Purpose : In other contractile cells, oxytocin is known to activate phospholipase C (PLC) to increase intracellular calcium concentration [Ca²⁺]_i and elicit contraction. The purpose of the present studies was to determine if oxytocin can induce contraction of lacrimal gland myoepithelial cells (MEC), cells that express alpha smooth muscle actin (SMA) and other contractile proteins, and if so, determine if oxytocin uses the PLC pathway.

Methods : MECs were isolated, by collagenase digestion, from the lacrimal glands of SMA-GFP mice, which express GFP under the control of the SMA promoter. To identify the G proteins expressed in MECs, total RNA and total proteins were prepared and used for RT-PCR and western blotting, respectively. For measurement of changes in [Ca²⁺]_i, MECs were seeded on 35 mm glass bottom dishes, loaded with the calcium indicator Fura-2, and placed on the stage of the microscope of a Ca²⁺ imaging system (InCyt Im2; Intracellular Imaging). Data were collected in real time, every 0.75 seconds. After a basal reading was obtained for 15 seconds, oxytocin 10^-9-10^-6 M or UTP (10^-5 M, used as a positive control) were added. For measurements of MEC contraction, dishes were placed on the stage of an inverted microscope (Van Guard) equipped with a lapse-time camera. After a baseline 20-minute recording, oxytocin was added (10^-7 M), and then cells were recorded for an additional 20 minutes. Changes in cell size were measured from still images taken before and after stimulation using ImageJ software.

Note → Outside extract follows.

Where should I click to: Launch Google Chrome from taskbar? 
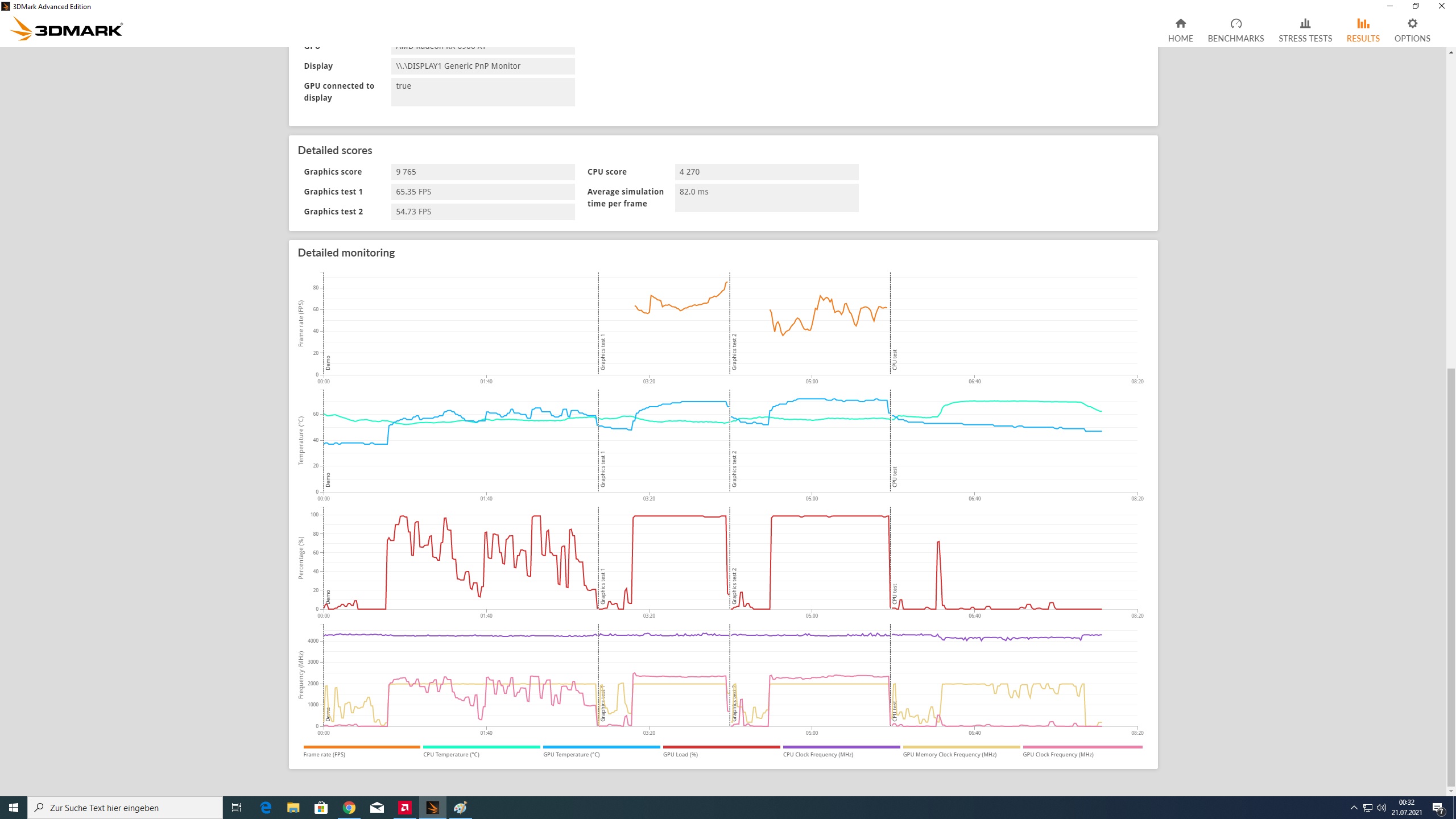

Results : Lacrimal gland MECs express the PLC-coupling G proteins, Gα_q and Gα₁₁. Oxytocin increased [Ca²⁺]_i in a concentration dependent manner with a maximum increase of 900 nM at 10^-7 M. In addition, oxytocin, at 10^-7 M, stimulated MEC contraction resulting in an average 14.5% change in cell size. Pretreating the cells with 2-aminoethoxydiphenyl borate (2-APB), an inositol 1,4,5-trisphosphate (IP₃) receptor antagonist that abrogates intracellular Ca²⁺ mobilization, completely inhibited oxytocin-induced MEC contraction.

Conclusions : Our data suggest that oxytocin uses the PLC/Ca²⁺ pathway to stimulate lacrimal gland MEC contraction. Additional experiments are underway to determine the role of other signaling pathways as well as which Ca²⁺ responsive proteins are involved in oxytocin induced lacrimal gland MEC contraction.

This is a 2020 ARVO Annual Meeting abstract.